PROBLEM ::
Set out exactly, line by line, the stretch of data below that begins at the line containing "Click the green 'K'" and ends at the line containing "Given: Click spell-check", with both ends kept.

= Beginning of Section =

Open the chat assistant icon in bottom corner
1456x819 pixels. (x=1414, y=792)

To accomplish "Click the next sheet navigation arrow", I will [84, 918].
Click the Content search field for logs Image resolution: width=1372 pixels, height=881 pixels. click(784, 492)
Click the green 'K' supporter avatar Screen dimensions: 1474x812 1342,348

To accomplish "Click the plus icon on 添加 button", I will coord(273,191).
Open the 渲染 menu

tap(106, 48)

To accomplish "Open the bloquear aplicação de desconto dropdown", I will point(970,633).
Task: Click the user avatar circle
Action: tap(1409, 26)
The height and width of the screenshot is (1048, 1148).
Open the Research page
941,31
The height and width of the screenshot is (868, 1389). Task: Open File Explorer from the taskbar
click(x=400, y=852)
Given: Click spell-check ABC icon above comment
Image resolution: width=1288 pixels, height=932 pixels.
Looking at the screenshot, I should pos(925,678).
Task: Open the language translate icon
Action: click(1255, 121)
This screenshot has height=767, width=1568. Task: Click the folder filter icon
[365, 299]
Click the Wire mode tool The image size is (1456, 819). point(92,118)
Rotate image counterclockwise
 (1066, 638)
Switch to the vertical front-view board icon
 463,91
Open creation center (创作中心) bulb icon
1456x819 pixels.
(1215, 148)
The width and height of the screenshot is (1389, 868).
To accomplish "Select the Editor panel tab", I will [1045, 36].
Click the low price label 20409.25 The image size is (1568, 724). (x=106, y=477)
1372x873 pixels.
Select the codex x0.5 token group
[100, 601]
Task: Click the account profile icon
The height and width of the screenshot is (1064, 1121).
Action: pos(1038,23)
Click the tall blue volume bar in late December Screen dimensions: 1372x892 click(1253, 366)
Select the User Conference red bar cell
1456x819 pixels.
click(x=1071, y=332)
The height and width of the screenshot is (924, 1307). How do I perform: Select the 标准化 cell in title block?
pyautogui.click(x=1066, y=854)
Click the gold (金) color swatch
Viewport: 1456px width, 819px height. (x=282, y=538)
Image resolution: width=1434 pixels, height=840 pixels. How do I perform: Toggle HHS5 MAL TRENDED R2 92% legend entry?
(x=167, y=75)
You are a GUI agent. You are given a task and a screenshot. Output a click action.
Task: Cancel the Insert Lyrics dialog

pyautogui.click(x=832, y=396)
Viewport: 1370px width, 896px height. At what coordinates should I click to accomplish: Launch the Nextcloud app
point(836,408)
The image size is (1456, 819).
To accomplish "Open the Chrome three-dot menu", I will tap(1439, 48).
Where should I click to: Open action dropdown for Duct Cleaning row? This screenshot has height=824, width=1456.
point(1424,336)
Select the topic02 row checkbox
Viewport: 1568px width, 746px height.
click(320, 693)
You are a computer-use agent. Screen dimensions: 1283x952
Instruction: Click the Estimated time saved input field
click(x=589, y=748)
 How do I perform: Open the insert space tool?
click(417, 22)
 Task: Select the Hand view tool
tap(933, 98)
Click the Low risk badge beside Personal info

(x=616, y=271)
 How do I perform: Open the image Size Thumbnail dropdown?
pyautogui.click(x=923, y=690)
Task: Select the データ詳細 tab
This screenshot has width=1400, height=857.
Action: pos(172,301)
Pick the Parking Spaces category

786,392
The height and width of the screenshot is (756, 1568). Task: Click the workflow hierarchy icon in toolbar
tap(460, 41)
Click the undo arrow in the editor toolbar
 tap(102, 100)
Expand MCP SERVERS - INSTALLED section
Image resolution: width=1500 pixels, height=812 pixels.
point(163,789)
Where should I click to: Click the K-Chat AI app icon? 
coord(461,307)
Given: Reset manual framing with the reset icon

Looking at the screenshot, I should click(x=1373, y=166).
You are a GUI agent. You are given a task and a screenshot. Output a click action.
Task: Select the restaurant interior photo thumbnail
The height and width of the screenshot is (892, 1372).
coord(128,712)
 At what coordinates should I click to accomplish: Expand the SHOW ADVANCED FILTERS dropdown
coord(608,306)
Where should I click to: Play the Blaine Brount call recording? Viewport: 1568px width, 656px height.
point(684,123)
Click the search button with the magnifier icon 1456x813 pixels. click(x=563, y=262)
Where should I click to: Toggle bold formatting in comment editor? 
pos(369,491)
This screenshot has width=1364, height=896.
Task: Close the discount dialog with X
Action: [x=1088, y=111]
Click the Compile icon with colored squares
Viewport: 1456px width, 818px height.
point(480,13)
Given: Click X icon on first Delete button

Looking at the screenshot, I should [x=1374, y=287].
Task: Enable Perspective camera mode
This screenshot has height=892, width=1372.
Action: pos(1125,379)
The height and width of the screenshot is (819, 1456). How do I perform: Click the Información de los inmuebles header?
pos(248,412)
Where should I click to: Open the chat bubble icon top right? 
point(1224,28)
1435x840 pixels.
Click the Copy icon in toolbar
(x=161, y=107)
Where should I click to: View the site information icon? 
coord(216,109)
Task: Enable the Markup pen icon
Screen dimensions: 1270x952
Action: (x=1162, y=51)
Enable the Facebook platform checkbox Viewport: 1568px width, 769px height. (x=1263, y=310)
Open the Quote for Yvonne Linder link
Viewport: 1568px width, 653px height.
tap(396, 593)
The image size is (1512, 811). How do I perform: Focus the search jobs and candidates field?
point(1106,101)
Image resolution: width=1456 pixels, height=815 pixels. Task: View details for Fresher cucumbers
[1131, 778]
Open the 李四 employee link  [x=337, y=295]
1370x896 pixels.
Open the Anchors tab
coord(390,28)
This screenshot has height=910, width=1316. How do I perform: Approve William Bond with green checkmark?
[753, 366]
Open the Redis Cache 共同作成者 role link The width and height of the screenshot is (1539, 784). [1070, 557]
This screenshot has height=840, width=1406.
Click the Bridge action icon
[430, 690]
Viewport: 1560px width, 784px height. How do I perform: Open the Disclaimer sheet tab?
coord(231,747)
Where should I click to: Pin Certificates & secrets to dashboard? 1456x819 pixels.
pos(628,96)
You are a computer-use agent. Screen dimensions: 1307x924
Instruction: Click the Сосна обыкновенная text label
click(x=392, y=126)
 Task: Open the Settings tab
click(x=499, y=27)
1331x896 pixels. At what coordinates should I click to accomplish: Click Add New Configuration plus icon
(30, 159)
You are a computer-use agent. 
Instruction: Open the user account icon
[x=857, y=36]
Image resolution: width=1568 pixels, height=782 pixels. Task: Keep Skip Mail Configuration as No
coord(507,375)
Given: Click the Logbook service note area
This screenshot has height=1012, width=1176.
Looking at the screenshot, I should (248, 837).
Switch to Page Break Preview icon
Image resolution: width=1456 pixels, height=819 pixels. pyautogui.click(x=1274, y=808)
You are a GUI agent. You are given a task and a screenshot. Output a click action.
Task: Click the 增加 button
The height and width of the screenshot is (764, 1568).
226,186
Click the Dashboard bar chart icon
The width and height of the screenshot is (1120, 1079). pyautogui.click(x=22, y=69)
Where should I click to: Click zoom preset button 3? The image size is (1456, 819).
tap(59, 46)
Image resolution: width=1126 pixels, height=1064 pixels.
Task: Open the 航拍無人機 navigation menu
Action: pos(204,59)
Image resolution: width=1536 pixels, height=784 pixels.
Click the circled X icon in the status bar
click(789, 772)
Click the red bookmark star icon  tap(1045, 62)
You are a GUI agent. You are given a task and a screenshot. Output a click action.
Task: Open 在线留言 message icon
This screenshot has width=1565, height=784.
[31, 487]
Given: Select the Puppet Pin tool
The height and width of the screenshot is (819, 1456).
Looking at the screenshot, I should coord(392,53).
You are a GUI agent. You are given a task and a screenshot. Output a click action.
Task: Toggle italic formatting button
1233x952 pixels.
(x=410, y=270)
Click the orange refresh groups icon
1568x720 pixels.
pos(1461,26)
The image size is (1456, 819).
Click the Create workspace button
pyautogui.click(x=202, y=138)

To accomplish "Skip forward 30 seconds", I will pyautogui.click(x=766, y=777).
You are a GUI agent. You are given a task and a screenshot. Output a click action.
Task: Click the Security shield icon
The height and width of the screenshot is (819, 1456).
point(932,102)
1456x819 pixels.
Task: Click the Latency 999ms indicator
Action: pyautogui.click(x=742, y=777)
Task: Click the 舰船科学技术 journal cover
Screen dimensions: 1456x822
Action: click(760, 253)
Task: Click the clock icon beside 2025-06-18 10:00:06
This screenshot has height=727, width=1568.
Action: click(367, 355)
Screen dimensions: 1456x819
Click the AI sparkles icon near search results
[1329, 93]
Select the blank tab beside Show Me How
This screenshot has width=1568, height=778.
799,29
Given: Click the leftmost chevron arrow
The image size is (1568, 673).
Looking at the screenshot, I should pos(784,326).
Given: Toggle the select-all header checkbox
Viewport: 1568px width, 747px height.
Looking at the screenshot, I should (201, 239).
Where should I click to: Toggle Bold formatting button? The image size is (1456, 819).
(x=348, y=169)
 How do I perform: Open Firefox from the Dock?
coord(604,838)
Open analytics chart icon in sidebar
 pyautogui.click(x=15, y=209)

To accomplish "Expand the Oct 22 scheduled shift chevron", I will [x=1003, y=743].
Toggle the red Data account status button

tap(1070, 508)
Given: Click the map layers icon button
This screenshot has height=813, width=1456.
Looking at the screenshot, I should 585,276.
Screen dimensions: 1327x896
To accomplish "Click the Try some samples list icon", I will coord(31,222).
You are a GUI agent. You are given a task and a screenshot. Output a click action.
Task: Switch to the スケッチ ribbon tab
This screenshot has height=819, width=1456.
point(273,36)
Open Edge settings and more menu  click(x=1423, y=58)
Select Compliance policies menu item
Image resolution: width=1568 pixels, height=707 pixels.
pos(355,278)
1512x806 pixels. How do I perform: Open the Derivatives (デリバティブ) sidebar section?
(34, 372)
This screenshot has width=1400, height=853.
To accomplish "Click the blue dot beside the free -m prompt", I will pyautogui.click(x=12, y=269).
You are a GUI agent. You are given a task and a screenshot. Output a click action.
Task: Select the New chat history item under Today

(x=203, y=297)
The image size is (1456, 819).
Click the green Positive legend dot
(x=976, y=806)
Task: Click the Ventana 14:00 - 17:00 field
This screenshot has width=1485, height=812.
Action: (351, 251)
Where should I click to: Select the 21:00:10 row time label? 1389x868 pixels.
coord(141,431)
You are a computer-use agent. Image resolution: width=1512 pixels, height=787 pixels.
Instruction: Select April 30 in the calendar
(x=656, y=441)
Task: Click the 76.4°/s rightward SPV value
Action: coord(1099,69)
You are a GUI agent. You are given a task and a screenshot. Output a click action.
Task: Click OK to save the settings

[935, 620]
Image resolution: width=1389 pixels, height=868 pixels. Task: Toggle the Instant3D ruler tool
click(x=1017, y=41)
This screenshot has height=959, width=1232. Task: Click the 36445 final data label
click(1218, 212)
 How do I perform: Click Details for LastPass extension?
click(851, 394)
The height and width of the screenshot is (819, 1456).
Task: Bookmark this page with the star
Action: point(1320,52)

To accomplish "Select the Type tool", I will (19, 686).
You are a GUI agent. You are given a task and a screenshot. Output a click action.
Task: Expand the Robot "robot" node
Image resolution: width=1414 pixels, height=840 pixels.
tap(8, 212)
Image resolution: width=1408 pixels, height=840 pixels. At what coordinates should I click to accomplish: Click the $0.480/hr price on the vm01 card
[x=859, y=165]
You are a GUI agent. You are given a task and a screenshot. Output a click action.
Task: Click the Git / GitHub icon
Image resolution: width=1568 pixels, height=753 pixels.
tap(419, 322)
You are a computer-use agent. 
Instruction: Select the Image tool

= End of Section =

RESPONSE FOR THIS EXERCISE ::
Click the green 'K' supporter avatar Screen dimensions: 1474x812 1342,348

To accomplish "Click the plus icon on 添加 button", I will coord(273,191).
Open the 渲染 menu

tap(106, 48)

To accomplish "Open the bloquear aplicação de desconto dropdown", I will point(970,633).
Task: Click the user avatar circle
Action: tap(1409, 26)
The height and width of the screenshot is (1048, 1148).
Open the Research page
941,31
The height and width of the screenshot is (868, 1389). Task: Open File Explorer from the taskbar
click(x=400, y=852)
Given: Click spell-check ABC icon above comment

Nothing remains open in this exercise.